Collected data entries:
* * * * *

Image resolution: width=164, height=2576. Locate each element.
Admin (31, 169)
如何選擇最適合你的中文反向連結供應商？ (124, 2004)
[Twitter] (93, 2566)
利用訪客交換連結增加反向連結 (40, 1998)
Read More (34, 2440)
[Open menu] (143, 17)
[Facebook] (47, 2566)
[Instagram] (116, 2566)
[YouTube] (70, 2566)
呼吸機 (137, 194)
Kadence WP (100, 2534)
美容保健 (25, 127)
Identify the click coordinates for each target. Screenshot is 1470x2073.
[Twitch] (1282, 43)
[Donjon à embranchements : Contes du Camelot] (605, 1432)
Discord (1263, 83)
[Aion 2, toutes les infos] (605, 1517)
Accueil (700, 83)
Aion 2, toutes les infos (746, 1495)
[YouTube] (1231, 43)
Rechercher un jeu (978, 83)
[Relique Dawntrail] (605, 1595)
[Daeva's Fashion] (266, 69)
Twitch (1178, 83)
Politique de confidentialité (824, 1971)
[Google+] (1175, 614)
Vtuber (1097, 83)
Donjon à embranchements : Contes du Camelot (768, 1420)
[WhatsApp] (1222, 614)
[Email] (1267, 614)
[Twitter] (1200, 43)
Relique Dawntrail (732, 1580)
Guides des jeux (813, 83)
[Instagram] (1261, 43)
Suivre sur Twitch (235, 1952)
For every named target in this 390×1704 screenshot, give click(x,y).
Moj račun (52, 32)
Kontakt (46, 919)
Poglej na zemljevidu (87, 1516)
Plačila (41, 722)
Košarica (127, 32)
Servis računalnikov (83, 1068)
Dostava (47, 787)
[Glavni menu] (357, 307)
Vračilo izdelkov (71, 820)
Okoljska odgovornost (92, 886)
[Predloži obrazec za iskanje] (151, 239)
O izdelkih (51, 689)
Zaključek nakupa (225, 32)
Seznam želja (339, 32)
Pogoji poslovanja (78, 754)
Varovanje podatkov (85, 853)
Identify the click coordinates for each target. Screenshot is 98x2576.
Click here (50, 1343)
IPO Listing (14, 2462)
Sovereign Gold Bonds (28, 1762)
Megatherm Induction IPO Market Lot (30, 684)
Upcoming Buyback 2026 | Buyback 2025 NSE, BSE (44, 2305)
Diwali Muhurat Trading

* * * * *

_WORK ORDER_
Look through the data above for the word "Relique". Report each line where it occurs.

_SOLUTION TO THIS TASK_
[Relique Dawntrail] (605, 1595)
Relique Dawntrail (732, 1580)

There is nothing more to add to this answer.